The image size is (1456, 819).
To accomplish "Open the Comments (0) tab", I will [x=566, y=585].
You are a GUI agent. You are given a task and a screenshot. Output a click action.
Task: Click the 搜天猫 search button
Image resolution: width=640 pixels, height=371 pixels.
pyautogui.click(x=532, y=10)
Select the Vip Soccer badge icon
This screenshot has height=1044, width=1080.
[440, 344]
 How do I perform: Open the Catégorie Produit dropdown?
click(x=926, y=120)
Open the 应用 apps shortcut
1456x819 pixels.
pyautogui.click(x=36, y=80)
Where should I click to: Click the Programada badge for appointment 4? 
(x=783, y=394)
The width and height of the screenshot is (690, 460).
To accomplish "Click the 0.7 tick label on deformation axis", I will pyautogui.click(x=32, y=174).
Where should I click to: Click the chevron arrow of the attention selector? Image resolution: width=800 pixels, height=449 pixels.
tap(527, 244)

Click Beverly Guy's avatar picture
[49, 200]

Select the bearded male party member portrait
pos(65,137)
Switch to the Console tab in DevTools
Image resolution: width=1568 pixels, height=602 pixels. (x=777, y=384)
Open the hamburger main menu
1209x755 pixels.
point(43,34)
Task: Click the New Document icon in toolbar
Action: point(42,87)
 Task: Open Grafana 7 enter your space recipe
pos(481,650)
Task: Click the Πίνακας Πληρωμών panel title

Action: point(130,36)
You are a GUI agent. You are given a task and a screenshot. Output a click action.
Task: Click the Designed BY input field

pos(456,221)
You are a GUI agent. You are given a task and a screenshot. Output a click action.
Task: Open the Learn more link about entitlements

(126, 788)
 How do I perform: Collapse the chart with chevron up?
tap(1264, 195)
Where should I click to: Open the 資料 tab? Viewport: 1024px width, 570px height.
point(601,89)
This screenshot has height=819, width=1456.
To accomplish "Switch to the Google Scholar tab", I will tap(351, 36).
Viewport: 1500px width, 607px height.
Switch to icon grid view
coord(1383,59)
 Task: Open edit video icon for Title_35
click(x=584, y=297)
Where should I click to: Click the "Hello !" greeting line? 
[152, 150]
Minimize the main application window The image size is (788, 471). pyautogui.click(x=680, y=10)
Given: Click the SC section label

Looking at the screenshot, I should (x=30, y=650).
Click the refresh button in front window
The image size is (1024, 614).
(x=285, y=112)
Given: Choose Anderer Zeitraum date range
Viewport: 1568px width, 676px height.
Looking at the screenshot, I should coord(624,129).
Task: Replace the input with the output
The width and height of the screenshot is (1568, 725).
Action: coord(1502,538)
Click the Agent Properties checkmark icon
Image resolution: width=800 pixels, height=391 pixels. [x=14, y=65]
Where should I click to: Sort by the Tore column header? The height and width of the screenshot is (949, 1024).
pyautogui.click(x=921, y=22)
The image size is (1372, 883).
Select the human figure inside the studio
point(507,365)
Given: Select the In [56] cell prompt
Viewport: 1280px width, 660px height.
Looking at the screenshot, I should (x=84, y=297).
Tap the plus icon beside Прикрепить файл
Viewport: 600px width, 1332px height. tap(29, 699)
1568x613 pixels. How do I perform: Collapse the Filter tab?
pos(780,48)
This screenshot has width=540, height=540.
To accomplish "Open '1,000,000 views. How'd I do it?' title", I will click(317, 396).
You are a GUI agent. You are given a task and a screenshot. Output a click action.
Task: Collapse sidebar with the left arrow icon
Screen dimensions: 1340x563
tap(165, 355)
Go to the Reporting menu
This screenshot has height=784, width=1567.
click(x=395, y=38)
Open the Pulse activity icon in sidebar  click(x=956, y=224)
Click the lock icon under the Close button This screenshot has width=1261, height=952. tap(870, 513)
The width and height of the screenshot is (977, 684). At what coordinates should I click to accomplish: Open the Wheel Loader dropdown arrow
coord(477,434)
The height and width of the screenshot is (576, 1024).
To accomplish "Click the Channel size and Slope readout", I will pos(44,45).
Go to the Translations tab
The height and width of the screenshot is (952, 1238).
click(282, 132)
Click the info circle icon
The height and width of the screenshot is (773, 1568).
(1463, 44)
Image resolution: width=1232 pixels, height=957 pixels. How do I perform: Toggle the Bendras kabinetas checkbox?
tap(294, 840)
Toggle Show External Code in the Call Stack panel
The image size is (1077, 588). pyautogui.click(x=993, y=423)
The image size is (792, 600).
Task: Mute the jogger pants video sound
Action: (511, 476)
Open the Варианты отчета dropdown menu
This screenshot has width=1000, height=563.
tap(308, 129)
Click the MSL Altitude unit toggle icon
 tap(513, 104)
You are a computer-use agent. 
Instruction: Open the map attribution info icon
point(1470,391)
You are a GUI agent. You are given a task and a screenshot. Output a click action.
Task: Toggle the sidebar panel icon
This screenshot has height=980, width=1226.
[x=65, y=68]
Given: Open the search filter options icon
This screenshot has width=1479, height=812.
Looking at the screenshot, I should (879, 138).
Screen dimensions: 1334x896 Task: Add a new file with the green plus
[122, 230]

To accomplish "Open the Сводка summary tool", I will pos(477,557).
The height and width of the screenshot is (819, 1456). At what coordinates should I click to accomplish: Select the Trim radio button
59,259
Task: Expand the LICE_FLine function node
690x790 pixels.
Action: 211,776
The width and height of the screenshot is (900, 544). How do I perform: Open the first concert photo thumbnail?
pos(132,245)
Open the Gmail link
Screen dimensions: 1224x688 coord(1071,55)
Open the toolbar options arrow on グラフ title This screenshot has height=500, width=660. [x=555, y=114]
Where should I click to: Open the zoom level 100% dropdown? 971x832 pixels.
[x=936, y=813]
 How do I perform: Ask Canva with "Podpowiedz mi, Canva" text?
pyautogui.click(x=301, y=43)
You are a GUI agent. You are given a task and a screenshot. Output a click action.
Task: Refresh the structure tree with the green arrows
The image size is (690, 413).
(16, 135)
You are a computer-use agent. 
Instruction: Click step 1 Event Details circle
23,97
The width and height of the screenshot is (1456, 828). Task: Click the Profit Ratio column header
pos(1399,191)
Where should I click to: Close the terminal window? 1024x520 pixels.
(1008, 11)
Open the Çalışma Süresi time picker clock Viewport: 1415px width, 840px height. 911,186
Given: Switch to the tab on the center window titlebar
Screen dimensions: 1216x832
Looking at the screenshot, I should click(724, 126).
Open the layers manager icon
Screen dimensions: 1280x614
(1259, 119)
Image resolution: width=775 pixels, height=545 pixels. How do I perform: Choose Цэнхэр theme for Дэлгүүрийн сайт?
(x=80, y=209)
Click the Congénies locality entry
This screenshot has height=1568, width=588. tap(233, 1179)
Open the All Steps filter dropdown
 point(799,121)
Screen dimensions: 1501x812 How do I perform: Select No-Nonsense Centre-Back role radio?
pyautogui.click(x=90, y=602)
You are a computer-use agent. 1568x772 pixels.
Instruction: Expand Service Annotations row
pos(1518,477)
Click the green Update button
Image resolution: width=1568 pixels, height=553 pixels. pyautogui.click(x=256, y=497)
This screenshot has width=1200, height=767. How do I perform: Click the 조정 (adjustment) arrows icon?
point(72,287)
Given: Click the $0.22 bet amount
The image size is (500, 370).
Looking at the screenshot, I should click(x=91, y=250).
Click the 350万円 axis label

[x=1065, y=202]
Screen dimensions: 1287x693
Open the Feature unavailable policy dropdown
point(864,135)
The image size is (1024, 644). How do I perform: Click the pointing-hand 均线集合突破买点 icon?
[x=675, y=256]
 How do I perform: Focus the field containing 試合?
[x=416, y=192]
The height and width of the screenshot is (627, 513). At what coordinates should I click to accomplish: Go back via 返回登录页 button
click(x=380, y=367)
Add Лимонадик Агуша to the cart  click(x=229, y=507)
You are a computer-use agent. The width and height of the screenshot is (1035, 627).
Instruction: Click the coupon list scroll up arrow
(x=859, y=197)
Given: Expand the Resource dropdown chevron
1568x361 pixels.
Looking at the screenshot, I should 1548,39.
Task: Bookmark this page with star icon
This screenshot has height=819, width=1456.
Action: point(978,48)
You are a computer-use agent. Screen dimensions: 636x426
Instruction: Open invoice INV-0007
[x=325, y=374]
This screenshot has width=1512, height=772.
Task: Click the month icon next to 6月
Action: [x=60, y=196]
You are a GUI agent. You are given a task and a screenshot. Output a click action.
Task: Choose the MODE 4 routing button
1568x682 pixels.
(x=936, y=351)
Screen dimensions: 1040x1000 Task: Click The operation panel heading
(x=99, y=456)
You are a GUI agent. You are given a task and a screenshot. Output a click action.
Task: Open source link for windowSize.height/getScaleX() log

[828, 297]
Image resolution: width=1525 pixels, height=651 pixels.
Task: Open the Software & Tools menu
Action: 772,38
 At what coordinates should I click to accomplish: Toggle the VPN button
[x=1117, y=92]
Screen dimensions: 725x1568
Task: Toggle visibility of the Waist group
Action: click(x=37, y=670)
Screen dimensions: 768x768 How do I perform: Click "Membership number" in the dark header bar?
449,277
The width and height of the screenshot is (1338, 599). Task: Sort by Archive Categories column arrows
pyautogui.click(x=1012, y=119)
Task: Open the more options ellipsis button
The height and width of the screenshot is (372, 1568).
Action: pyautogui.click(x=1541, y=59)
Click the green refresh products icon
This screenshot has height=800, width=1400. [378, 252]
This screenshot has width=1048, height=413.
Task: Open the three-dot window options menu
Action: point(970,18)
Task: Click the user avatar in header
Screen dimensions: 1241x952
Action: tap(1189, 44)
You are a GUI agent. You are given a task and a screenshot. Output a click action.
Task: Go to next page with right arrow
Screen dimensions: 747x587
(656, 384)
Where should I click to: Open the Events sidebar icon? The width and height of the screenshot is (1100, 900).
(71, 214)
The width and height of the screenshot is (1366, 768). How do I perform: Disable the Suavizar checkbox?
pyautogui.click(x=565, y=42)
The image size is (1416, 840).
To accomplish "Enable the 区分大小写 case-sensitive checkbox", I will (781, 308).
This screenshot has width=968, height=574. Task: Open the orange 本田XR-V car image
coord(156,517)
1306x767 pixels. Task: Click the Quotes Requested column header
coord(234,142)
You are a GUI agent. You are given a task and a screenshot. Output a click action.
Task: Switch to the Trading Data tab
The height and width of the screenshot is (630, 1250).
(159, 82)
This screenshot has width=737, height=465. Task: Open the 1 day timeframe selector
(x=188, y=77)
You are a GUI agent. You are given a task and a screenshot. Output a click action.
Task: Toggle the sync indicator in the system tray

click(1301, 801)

==============================

Copy the data above again, beginning with the line that contains "Open the All Steps filter dropdown" and continuing through the line that contains "click(x=380, y=367)", with both of those lines included.

Open the All Steps filter dropdown
 point(799,121)
Screen dimensions: 1501x812 How do I perform: Select No-Nonsense Centre-Back role radio?
pyautogui.click(x=90, y=602)
You are a computer-use agent. 1568x772 pixels.
Instruction: Expand Service Annotations row
pos(1518,477)
Click the green Update button
Image resolution: width=1568 pixels, height=553 pixels. pyautogui.click(x=256, y=497)
This screenshot has width=1200, height=767. How do I perform: Click the 조정 (adjustment) arrows icon?
point(72,287)
Given: Click the $0.22 bet amount
The image size is (500, 370).
Looking at the screenshot, I should click(x=91, y=250).
Click the 350万円 axis label

[x=1065, y=202]
Screen dimensions: 1287x693
Open the Feature unavailable policy dropdown
point(864,135)
The image size is (1024, 644). How do I perform: Click the pointing-hand 均线集合突破买点 icon?
[x=675, y=256]
 How do I perform: Focus the field containing 試合?
[x=416, y=192]
The height and width of the screenshot is (627, 513). At what coordinates should I click to accomplish: Go back via 返回登录页 button
click(x=380, y=367)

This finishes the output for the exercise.